DISCOVER THE POSSIBILITIES IN SALEM COUNTY
In an age of urban sprawl Salem County stands out as an unspoiled oasis with a genuine, “down-home country” feel that pervades every facet of the county. Its agricultural, historical, cultural and economic characteristics are surpassed only by the people here who work as a team to preserve the features that make the county great while planning to keep it viable for future generations.
Salem, which means “peace,” is a place steeped in history and tradition. The county is the site of the first Quaker Colony in North America established in 1675. The majestic Salem Oak, which still stands today, is said to be the site where John Fenwick, a member of the Religious Society of Friends, entered into a treaty with the Lenni-Lenape tribe for the land that is Salem County today.
The exchange between John Fenwick and the Lenape Indians planted the seed that would grow into Salem County’s rich history. Even in those early days, Salem County had a reputation for being a peaceful place, and that quality attracted many settlers. Swedes, Finns, English, Germans, Africans, Irish, and French Huguenots soon made the County home before the Revolution. In time, Salem became home to distinctive architecture, a rich maritime heritage, and many Revolutionary War and Underground Railroad sites.
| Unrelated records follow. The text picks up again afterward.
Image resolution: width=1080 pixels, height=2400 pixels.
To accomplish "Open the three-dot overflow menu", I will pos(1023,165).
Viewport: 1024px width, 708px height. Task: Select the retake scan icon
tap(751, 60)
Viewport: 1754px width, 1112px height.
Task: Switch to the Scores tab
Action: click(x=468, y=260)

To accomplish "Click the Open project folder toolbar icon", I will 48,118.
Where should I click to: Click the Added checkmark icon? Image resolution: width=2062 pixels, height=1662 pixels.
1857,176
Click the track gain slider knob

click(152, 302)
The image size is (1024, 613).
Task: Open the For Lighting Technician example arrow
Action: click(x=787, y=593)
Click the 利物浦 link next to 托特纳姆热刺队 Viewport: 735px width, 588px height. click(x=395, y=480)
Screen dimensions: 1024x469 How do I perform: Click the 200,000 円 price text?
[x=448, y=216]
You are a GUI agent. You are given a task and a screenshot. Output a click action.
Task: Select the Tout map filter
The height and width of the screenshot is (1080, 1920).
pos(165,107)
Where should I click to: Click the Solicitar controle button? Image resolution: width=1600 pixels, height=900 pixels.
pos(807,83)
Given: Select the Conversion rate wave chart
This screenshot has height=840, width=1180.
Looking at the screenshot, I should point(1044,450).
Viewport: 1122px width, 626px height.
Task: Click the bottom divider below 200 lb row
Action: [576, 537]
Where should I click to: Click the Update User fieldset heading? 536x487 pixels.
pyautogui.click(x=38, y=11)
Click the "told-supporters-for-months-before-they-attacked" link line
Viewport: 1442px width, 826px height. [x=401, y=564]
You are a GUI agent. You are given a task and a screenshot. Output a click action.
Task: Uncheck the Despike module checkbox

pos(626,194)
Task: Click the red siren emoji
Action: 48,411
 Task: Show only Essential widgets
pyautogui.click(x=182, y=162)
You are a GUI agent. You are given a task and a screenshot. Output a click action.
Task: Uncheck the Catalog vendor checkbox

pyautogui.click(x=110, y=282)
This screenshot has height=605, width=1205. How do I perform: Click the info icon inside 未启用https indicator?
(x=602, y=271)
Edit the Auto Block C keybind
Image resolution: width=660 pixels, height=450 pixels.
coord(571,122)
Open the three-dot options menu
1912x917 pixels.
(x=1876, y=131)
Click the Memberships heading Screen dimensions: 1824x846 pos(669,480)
To this day, residents and visitors can journey to places where lives were risked and sometimes lost in this country’s fight for freedom.
Salem County features some of the finest wildlife areas in New Jersey. The county’s natural features include six rivers, more than 34,000 acres of meadow and marshland, tidal and freshwater wetlands, 40 lakes and ponds, beaches, expansive woodlands, a critical underground aquifer, numerous streams, and important headwaters.
Much like times past, Salem County is still a place of open spaces, making it attractive to the agricultural industry and business developers alike. While 42.6 percent of the land is under active farm cultivation, county developers, and builders are cultivating the terrain for new businesses and industry to take their place among the already established and flourishing areas of manufacturing.
The County is governed by a Board of Chosen Freeholders, which has met continuously in Salem City, the county seat, since 1694.
Peaceful surroundings, coupled with a solid, diverse educational system, a variety of state-of-the-art health care options, and distinct small-town communities, make Salem County a great place to live, to work, and to play.